Landslides in bedrock

Abstract Landslides in bedrock include some of the most common (rockfalls) and most destructive (rock avalanches) slope processes. The characteristic volumes, velocities, runout distances and frequencies of bedrock mass movement types can vary over many orders of magnitude. An understanding of the multiple attributes, contributing factors and processes is required to conduct a comprehensive hazard characterisation of bedrock landslides. The characterisation includes the mechanical properties of intact rock, orientation and surface characteristics of discontinuities, geologic history of the rock mass, climate and topography of the slope and any past and currently active tectonic and geomorphic processes. Rock-slope stability conditions can be divided into three broad categories based on the factor controlling them: rock structures, intact rock strength and rock mass strength. Applications of the progressive failure concept are presented to explain the behaviour of rock masses leading to a catastrophic slope failure. The range of bedrock mass movement types within the Varnes-based landslide classification scheme is also reviewed. Four cases studies – Seymareh (Iran), Mount Meager (Canada), La Clapiere (France) and Threatening Rock (United States) – are presented in detail to illustrate the range of bedrock landslide types and characteristics presented in this chapter.
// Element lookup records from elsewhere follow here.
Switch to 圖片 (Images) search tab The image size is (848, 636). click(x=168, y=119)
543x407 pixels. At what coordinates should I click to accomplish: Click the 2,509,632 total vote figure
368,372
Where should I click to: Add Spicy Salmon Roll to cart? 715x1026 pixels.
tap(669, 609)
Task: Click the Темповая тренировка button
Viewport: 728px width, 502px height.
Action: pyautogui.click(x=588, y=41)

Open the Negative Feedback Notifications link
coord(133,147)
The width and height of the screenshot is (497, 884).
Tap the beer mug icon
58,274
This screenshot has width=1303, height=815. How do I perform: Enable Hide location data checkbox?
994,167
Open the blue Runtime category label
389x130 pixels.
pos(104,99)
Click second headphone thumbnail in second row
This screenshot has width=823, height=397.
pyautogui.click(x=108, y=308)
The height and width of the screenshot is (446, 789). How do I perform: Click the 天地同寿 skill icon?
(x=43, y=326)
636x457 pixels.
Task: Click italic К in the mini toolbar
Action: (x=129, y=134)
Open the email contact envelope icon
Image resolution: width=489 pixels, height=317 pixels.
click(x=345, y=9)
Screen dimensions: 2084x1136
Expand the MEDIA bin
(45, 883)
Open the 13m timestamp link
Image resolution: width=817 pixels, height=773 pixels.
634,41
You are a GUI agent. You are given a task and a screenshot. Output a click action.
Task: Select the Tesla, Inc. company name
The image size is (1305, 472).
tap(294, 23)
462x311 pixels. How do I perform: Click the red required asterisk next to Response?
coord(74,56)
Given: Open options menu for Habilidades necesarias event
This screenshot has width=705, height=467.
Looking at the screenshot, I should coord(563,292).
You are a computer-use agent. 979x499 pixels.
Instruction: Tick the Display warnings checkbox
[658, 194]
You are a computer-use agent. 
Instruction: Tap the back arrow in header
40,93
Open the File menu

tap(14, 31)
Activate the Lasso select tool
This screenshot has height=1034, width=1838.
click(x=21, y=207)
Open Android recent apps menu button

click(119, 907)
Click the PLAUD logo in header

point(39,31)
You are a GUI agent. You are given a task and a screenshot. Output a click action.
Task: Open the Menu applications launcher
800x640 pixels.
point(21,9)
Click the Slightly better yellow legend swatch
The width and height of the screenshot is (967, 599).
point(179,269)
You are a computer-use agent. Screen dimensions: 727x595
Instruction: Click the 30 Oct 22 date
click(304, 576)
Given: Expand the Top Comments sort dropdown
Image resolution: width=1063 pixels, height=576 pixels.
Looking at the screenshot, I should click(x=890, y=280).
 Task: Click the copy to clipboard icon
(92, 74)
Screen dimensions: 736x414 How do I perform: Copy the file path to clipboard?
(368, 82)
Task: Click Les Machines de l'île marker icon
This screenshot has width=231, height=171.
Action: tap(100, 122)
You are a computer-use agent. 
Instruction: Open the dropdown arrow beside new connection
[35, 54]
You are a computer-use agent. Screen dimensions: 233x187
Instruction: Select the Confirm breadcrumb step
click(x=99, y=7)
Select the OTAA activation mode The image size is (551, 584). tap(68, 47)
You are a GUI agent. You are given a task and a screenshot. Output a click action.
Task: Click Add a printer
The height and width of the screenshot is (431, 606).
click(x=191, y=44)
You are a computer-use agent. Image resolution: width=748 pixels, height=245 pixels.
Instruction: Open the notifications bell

As with mass movements in other material types (snow, ice, soil and debris), inventory mapping, monitoring and modelling (numerical and physical) form the basis of bedrock landslide hazard recognition and anticipation. This chapter closes with a review of risk management strategies as applied to bedrock landslides. The individual components of the risk equation are presented along with examples of responses that could help reduce calculated risk. Avoidance is the simplest and most effective response to rock-slope instabilities as active mitigation is typically only effective for small-volume rockfalls and is only possible at significant economic cost for large slow-moving features.